Hacer conciencia de la necesidad de unificarse en una propuesta de renovación del proyecto nacional es apenas el primer nivel del problema que se nos plantea en la actual coyuntura.

El siguiente nivel es aún de mucho más compleja solución: identificar los ejes centrales sobre los cuales se debe definir el proyecto nacional. La democracia es lo primero. No se trata aquí de contentarnos con el perfeccionamiento de la versión electoral de la democracia, que reduce la soberanía ciudadana a los escasos minutos en que el elector permanece en la urna ejerciendo el derecho al voto.

La renovación del proyecto nacional supondrá el desarrollo de una democracia más participativa. La soberanía ciudadana no puede estar limitada a la elección de los representantes, cada cuatro años, sino que además deben implementarse en todas las esferas en que sea posible formas directas de ejercicio de poder por los ciudadanos. Junto al control inter-poderes es necesario someter a toda función pública, y a todo representante, a la rendición de cuentas y al control social directo, incluyendo la capacidad de revocación del mandato.

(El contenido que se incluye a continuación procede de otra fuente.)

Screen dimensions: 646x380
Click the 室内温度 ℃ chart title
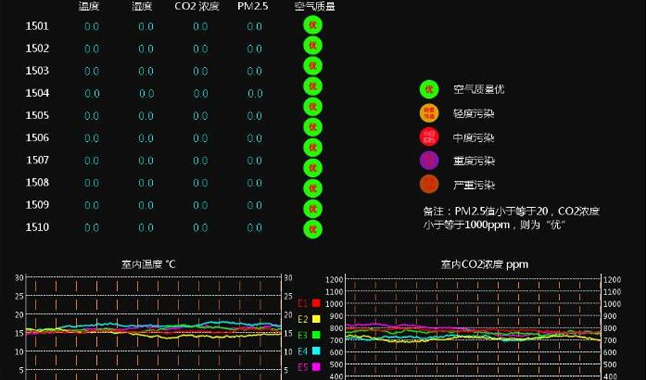148,264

El desarrollo integral y sostenible es otro aspecto esencial. Utilizo el término integral para distanciarlo de una de las características de nuestros países, y es la coexistencia, dentro del mismo territorio, de sociedades duales, con antagonismos extremos. Lo más llamativo es que se trata de sociedades que cohabitan en paralelo, con serias dificultades para su integración. Se produce a su interior una profunda escisión social. La renovación del proyecto nacional supone la búsqueda de la articulación posible de la nación en su diversidad de sectores y partes. Esto tiene como primera condición crear las condiciones que brinden a todos y todas la oportunidad de una vida en dignidad. Decir esto significa principalmente la universalización de la educación gratuita de calidad; garantizar a todos el derecho a un sistema de salud y de seguridad social; asegurar la oportunidad del empleo a cada dominicano y dominicana en edad de trabajar; protección integral del medio ambiente.

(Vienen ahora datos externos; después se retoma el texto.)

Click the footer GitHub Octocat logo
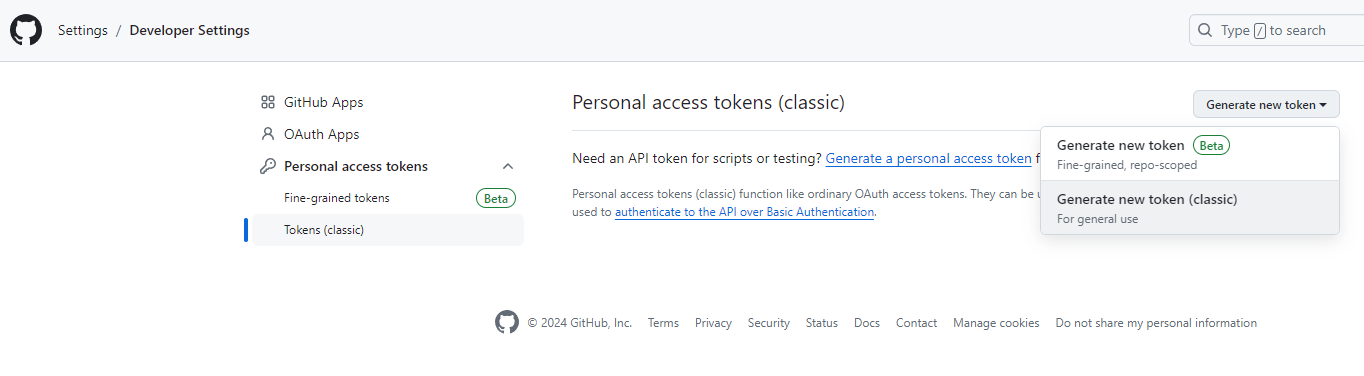This screenshot has height=376, width=1364. [507, 322]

Otro eje importante se refiere a asumir como principio cardinal de la propuesta de renovación del proyecto nacional la moralización radical de la práctica política y del ejercicio del poder. Hay que extirpar de cuajo el cáncer de la corrupción que ha hecho metástasis en todo el cuerpo político y social. El tumor matriz se encuentra en el sistema de partidos. Prácticamente en todas las funciones del Estado se cometen actos de corrupción ante la mirada cómplice de las autoridades. La impunidad no es otra cosa que la forma de retribución, desde el gobierno, de los favores de campaña. En la propuesta de renovación de la nación no se trata de prometer simplemente nuevas leyes anticorrupción que luego se aplicarán o no según las conveniencias, sino de desarrollar nuevos métodos y prácticas que transfieran a los representados el control de los representantes, única garantía de que aquellos, ya electos, no podrán utilizar el poder para su propio beneficio.

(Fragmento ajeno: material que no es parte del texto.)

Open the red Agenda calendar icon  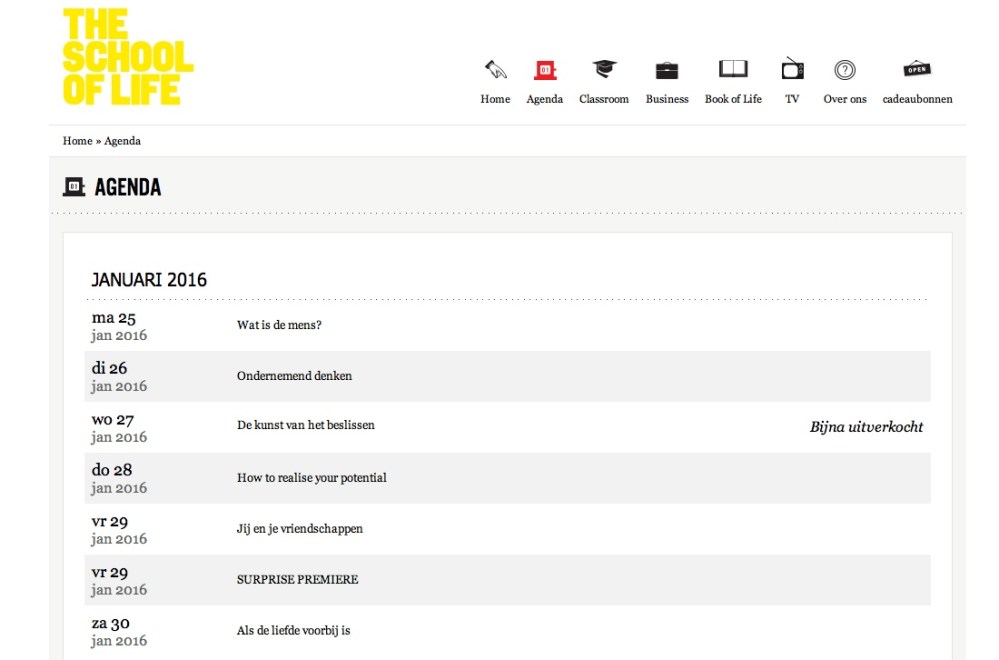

La renovación del proyecto nacional, por último, tiene que fundarse en la unidad nacional. Más allá de la división en clases y grupos sociales, y sus naturales contradicciones entre los dominicanos y dominicanas existen notables coincidencias e intereses que nos identifican y unifican como nación. Por eso uno de los ejes centrales de la renovación nacional es la superación de la división artificial creada por los partidos tradicionales al interior del pueblo dominicano. Durante años un conjunto de políticos simuladores, demagogos y corruptos han “partido” el pueblo en muchas banderas y símbolos sin verdadera significación que no sea poderle manipularle mejor. La renovación del proyecto nacional sólo será posible si el pueblo dominicano es capaz de unificarse en torno a sus problemas compartidos como nación, y en torno a ellos elaborar una estrategia y agenda común para encarar el futuro.

Sólo falta decir que un proceso así demandará del desarrollo, en el país, de un nuevo liderazgo social y político.